Or something like that.
Alan Borsuk reports that, as predicted, the Department of Public Instruction's rationing plan for Milwaukee voucher schools will hit established schools hardest. We all, you know, saw it coming.
You, too, can read DPI's information here, under the header of "Information on Prorate." What you'll find is that the rule DPI was forced to adopt (after groups like School Choice Wisconsin rejected a plan that would have prevented this) treats schools that are new and may never even open the same as schools that have been around for years and have hundreds of students enrolled. That means the 40 new schools, asking for 4627 students (including one school asking for more than 700 students!) are, in great part, skewing the process. There's also the matter of existing schools' wildly optimistic requests for more than 10,000 more students than they enrolled this year, as well. Don't we all remember that Public Policy Forum says there won't even be an increase of 1000 students this year?

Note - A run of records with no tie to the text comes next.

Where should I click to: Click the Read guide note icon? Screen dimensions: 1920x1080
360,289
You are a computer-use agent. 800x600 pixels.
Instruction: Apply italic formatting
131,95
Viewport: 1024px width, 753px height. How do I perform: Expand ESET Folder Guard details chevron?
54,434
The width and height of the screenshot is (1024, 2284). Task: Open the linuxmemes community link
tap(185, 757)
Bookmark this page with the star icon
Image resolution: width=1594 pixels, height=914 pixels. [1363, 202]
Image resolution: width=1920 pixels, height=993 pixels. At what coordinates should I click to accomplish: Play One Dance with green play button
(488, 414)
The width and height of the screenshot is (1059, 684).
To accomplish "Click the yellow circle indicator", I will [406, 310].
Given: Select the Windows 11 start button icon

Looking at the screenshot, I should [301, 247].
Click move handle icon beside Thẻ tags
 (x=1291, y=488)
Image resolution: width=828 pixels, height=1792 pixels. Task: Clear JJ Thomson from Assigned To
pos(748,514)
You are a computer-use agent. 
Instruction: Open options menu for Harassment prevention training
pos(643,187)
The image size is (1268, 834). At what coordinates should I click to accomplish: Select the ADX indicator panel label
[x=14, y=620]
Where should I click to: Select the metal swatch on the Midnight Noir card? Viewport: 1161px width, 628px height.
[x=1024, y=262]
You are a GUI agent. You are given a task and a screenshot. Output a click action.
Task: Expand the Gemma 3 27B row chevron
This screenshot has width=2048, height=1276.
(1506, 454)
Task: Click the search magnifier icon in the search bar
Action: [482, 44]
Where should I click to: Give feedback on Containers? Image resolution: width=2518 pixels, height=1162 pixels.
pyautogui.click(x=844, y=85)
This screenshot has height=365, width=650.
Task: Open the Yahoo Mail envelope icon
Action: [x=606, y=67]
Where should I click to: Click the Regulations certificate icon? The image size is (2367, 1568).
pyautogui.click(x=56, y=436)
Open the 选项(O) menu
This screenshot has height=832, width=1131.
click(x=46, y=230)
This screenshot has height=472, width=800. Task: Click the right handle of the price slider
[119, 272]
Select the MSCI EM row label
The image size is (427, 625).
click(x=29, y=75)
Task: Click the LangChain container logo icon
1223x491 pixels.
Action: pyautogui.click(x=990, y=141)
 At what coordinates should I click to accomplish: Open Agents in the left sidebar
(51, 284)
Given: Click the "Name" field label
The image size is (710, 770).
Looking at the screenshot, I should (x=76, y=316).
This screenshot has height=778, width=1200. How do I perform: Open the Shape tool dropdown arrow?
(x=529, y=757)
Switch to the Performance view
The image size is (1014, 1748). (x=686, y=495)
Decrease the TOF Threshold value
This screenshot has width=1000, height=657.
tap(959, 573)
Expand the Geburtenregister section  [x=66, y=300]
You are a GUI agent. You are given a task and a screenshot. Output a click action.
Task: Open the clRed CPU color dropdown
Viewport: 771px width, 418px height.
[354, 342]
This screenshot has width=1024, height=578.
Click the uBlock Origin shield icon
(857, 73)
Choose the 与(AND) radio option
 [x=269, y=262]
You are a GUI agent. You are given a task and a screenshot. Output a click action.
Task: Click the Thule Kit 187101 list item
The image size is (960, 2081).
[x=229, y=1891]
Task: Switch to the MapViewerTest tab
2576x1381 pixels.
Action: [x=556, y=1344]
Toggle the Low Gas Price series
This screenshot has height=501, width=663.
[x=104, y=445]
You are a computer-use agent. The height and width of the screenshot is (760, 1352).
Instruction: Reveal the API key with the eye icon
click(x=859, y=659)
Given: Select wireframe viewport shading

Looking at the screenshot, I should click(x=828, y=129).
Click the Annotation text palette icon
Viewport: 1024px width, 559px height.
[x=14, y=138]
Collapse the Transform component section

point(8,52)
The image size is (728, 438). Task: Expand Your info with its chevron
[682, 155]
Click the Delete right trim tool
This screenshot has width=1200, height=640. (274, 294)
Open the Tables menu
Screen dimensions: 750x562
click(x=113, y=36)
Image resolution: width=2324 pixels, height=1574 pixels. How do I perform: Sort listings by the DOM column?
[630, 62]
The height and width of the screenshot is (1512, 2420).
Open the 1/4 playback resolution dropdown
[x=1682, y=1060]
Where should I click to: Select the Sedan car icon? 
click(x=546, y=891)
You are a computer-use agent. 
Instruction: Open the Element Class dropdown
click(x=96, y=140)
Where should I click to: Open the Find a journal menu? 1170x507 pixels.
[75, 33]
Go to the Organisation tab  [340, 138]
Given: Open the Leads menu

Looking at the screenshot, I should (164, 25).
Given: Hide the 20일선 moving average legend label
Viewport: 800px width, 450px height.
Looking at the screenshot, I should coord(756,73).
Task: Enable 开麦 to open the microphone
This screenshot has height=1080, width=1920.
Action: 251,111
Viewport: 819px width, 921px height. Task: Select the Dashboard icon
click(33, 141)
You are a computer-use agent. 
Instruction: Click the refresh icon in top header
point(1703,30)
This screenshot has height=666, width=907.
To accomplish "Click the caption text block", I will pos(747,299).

Some of the overage is undoubtedly due to the panic that pro-voucher groups created by manufacturing the cap crisis in the first place--schools overestimated so that they wouldn't get burned by the rationing. The good schools didn't, so, like the good students who don't cheat on their vocabulary quizzes (first block, I'm looking at you!), they lose out.
Anyway, that will be the news tomorrow. Just thought you should know.